● **Required work**
Your answer should consist of the lines below that hold the word "computer".
Records to process section start
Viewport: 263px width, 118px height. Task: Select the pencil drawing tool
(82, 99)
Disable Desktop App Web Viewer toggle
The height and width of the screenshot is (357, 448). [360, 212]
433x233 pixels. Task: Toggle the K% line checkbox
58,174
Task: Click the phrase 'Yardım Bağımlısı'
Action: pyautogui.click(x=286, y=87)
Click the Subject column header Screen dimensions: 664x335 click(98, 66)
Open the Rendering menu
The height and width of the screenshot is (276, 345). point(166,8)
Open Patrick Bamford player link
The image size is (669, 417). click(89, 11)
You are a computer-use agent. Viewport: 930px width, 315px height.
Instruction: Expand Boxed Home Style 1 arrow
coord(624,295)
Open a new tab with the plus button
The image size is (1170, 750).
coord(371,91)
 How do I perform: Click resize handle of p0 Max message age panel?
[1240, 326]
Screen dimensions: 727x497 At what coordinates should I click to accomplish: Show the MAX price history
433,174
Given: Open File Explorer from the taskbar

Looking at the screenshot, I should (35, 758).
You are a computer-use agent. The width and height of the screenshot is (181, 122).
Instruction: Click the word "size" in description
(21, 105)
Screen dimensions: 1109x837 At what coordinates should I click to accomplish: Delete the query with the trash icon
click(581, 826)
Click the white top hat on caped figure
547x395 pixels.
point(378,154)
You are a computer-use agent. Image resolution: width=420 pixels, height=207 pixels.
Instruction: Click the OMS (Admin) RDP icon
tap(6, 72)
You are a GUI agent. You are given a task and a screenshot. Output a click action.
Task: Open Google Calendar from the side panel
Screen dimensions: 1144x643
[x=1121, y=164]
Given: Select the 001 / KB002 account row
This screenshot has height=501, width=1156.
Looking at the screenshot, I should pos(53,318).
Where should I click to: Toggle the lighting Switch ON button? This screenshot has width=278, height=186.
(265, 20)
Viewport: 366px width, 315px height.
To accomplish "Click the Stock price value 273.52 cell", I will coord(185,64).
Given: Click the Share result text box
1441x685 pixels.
Records to process section end
● **Problem solution**
You are a computer-use agent. Viewport: 930px width, 315px height.
You are a computer-use agent. The width and height of the screenshot is (181, 122).
You are a computer-use agent. Image resolution: width=420 pixels, height=207 pixels.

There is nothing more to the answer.